» Task brief:
Scan the lines below for the word "will". Copy each line you find it in.

====== Records

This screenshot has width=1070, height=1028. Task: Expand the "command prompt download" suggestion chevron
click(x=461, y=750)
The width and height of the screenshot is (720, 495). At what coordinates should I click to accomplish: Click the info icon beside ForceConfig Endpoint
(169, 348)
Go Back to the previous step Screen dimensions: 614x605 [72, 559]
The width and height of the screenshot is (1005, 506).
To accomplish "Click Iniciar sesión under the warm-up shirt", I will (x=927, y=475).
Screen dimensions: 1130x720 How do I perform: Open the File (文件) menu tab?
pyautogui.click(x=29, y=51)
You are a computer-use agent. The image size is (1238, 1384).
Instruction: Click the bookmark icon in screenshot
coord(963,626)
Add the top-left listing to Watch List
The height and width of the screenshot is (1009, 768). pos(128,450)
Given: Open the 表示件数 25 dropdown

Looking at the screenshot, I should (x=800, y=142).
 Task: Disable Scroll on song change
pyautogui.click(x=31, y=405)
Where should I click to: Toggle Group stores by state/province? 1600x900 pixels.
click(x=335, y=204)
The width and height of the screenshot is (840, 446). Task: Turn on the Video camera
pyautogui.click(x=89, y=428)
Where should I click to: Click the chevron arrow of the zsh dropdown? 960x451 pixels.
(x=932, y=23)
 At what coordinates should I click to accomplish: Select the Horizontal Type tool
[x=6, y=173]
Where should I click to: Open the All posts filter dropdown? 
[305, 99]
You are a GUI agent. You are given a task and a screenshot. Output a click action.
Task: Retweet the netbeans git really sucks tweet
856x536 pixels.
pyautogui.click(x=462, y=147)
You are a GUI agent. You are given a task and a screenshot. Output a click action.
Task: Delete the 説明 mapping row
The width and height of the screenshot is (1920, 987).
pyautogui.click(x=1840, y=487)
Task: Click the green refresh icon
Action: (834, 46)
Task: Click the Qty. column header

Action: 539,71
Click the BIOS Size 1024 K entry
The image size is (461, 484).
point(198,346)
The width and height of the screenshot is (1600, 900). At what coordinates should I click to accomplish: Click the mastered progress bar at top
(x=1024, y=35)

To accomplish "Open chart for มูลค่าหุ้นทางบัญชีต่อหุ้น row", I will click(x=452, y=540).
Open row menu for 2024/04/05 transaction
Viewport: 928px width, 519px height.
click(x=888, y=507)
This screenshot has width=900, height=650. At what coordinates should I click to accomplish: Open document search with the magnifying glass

============

» Exercise result:
To accomplish "Click Iniciar sesión under the warm-up shirt", I will (x=927, y=475).
To accomplish "Open chart for มูลค่าหุ้นทางบัญชีต่อหุ้น row", I will click(x=452, y=540).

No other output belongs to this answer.